Just imagine we draw two samples from the same population. From what was written above one would think there are two S.D. of the population, one coming from each sample.

6. Mar 7, 2004

matt, would you explain the difference a bit more? I don't quite understand what you're getting at and my intro class never really got into enough detail to warrant a thorough treatment.

7. Mar 7, 2004

### matt grime

Ok, so we have a population with unknown mean and standard deviation.

We take a sample from it and we want to work out some statistics. We've got the mean and the ordinary standrad deviation lying around (the one dividing by n). The question asked is 'do these form an unbiased estimate of the population mean and s.d.?'

firstly X is an unbiased esitmator of a parameter Y if E(X)=Y

the sample mean is an unbiased estimator of the population mean but if you actually work out the mean of the standard deviation it is not the population s.d..

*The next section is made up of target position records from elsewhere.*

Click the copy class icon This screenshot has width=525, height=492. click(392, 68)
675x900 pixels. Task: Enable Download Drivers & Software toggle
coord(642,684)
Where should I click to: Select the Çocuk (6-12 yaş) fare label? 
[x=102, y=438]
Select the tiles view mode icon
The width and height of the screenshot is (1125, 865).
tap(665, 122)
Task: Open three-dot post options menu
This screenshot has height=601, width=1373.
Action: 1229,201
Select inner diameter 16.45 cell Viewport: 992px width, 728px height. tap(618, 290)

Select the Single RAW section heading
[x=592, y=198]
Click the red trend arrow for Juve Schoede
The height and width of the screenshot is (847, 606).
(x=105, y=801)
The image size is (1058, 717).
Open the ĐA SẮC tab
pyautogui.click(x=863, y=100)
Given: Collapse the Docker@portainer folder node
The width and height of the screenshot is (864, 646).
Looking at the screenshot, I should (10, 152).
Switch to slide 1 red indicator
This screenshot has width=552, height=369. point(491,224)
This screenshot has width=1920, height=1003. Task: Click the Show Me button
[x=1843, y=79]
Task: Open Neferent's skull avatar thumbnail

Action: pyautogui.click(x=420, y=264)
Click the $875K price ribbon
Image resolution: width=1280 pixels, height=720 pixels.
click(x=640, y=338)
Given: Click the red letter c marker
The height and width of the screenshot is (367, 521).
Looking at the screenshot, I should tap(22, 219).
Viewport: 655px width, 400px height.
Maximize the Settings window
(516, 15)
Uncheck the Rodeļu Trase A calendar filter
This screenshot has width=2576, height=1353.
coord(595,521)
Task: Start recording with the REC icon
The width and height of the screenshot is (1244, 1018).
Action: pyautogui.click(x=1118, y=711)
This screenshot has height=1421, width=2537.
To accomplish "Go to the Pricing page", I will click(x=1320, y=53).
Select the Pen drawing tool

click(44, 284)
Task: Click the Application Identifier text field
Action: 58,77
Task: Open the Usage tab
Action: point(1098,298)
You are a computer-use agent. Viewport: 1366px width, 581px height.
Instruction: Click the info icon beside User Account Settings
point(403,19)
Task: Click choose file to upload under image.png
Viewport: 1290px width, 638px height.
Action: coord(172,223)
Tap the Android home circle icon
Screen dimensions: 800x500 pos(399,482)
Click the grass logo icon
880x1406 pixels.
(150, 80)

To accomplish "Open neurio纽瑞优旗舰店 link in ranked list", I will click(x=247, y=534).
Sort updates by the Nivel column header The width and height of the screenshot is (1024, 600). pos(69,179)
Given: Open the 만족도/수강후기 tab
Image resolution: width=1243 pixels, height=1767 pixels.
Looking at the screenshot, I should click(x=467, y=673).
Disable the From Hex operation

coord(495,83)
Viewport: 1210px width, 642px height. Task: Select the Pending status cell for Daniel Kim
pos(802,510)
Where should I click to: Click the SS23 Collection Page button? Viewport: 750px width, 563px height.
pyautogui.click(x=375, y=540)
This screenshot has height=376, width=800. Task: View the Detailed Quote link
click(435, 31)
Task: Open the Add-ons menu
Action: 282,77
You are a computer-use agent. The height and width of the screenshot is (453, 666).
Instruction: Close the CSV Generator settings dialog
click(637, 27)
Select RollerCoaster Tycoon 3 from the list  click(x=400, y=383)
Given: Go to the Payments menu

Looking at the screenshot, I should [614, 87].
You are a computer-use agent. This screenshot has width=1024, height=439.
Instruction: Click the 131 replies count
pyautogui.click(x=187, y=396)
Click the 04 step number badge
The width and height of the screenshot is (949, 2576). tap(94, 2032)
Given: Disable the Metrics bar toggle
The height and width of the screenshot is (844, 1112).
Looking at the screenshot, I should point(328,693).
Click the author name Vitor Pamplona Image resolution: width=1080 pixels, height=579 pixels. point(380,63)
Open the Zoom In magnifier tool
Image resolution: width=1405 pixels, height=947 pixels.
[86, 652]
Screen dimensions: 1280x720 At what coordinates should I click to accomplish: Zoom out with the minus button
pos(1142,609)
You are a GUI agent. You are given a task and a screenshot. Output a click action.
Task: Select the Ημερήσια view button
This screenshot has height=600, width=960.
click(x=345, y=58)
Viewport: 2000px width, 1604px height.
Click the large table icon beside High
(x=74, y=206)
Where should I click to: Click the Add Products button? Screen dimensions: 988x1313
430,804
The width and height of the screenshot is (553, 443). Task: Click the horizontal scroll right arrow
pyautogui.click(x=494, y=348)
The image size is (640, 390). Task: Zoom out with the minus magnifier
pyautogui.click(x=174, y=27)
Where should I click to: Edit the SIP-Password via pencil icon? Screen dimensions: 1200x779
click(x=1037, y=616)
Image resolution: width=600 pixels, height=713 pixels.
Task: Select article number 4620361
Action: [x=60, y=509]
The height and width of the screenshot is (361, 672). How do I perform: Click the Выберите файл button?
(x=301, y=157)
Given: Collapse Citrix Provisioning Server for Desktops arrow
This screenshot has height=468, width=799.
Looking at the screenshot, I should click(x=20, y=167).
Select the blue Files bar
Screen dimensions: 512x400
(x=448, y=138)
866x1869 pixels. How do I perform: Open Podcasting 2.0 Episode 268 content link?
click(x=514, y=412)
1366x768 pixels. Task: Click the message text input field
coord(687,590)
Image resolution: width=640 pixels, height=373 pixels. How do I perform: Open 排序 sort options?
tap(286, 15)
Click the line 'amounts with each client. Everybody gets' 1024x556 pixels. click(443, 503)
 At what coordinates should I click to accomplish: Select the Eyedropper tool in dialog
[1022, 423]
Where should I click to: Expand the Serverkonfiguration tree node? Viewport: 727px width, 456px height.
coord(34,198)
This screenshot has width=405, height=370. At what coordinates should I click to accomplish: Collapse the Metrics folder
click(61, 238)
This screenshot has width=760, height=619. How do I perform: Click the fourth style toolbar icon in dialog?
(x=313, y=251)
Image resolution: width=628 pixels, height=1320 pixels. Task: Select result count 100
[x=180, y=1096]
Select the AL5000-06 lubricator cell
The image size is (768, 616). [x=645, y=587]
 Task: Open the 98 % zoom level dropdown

So we use the n-1 quantity instead which in our calculation above we found coming into it as a measure of the bais of our estimate.

My nit-picking was that you gave the ipmression that it IS the standard deviation of the population - it isn't that is unknown, it is an unbiased estimator of it, and is often called by abuse of notation the pop. s.d., which is subtly different, as there is an implication there that we mean more.

CORRECTION

The square of the satistic we are referring to as n-1 is the unbiased estimators of the pop. variance, it is not in general itself an unbiased estimator of the pop. s.d., see eg the wolfram entry. My memory is getting terrible these days. At least I think it might be, I don't recall clearly.

Last edited: Mar 8, 2004
8. Mar 8, 2004

So, if I'm reading Mathworld correctly and remembering the class correctly, if we repeatedly sampled a population and repeatedly calculated $s_{N-1}^2$ of these samples, the average of these values would yield the true variance?